Jason T. Jason enjoyed every minute of his assignment. He liked people, and found it easy to gossip with them and relate to their problems. He wasn't self-conscious about his enormous size, and discovered that, perhaps because of it, there were many who liked to be seen talking to him or drinking with him. It made them proud, as if they were in the company of a celebrity.
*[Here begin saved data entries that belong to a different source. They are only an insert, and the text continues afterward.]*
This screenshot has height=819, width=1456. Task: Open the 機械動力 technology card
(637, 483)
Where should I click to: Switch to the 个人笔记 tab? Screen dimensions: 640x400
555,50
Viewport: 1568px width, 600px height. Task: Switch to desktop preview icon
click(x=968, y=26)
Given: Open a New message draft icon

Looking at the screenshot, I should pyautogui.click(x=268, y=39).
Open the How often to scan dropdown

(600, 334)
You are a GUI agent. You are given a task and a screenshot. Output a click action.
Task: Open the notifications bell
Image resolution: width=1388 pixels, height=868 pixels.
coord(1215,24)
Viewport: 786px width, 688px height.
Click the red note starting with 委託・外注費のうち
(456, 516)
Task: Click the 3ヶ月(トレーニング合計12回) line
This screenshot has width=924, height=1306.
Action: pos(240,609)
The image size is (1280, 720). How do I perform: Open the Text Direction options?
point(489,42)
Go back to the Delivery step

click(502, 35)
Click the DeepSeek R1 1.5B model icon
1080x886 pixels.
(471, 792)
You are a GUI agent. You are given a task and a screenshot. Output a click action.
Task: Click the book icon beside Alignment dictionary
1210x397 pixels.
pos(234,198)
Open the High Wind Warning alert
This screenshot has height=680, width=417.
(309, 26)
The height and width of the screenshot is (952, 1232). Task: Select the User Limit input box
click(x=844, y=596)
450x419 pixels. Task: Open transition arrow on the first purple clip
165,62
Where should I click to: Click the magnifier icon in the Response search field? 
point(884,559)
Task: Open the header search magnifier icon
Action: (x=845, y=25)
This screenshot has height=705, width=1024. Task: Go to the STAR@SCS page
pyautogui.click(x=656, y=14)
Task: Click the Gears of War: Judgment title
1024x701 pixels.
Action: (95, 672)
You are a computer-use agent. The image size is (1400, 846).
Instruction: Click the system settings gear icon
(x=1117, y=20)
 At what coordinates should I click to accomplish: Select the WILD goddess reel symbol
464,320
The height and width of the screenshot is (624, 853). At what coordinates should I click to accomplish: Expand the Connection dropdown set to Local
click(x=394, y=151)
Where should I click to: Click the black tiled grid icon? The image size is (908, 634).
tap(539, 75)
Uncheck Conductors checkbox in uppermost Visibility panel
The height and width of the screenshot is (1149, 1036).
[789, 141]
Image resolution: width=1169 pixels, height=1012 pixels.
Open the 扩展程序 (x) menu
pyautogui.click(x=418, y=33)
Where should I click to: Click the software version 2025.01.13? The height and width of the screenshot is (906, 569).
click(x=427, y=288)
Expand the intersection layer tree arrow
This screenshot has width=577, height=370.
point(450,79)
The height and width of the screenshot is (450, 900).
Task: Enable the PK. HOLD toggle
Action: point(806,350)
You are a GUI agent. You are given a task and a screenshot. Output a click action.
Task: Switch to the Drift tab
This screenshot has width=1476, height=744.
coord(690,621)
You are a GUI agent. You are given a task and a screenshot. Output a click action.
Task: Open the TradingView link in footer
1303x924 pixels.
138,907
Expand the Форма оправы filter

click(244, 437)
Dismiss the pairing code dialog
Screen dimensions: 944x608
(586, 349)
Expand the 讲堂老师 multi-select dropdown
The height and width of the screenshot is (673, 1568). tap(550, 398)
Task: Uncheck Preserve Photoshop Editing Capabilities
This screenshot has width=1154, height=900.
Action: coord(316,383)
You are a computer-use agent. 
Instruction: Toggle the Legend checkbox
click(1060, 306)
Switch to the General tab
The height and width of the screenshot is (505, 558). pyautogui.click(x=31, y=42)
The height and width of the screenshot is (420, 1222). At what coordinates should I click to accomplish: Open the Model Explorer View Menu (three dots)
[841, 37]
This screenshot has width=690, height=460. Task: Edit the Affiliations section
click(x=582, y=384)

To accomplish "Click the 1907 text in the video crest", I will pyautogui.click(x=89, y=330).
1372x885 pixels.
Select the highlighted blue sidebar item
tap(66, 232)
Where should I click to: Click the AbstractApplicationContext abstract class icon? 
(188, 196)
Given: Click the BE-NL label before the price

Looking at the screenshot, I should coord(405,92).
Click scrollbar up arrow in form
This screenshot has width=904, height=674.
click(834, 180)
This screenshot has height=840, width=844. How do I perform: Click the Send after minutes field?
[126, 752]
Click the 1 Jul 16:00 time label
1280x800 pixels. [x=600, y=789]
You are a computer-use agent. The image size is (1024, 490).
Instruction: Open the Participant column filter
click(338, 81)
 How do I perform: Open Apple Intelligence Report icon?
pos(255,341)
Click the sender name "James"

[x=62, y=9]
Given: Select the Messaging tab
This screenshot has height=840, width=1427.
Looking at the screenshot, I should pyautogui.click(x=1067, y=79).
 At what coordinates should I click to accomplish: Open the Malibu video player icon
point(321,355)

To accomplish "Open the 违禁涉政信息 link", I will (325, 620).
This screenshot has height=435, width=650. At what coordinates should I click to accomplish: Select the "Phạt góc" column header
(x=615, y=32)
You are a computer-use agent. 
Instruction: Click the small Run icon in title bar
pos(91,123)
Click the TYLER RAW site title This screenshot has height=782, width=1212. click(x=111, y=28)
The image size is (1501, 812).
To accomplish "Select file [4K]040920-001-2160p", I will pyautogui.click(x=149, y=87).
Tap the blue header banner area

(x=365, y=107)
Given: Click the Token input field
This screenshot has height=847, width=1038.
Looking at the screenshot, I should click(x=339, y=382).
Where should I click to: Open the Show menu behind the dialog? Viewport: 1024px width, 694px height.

He found he was putting in a twelve-hour day on the new job, sometimes more, but he talked it over with Juanita, his wife, and they decided he'd push it. The opportunity was one most patrol officers would give their left nut for, and if he helped break the case, he'd get a commendation at least, and an on-the-spot promotion to dick three wasn't unheard of.

He had had the usual basic training at the Academy, and had learned more in the three years on patrol, of course, but nothing in his background had prepared him for this job. He told Juanita he probably would be making a mess of it if it weren't for the counsel and assistance of Abner Boone. The sergeant taught him the tricks of the trade.

For instance, Boone told him, suppose you're tailing a guy for some reason, and you want to find out his name. You see him go up and talk to another guy for a few minutes, then move off. So you go up to this other guy, but you don't flash your tin and demand, "What was the name of the man you were just talking to?" Do that, and the chances are the guy will stiff you, or lie. But if you come up smiling and say, "Hey, man, was that Billy Smith you were just talking to?" then the chances were pretty good the guy might say, "Billy Smith? Hell, no, that was Jack Jones."

Similarly, Boone said, when Jason T. Jason went into a bar on the Lower East Side, he shouldn't march in, flash his potsy at the bartender, show the police artist's sketch of the Spanish woman, and demand, "Have you seen this woman?" Even if the guy had, he was going to clam after that treatment.

The better way, the sergeant told Jason Two, was to amble into the bar, order a beer, sip it slowly, and when the bartender wasn't busy, ask lazily, "Mary been around lately?" And if the bartender said, "Mary? I don't know no Mary," then Jason was to say, "Sure, man, she comes in here all the time. Here, I got this little drawing of her." The bartender might still clam, but he might say, "Oh her. Her name ain't Mary, it's Lucy." Or June, or Sue, or whatever.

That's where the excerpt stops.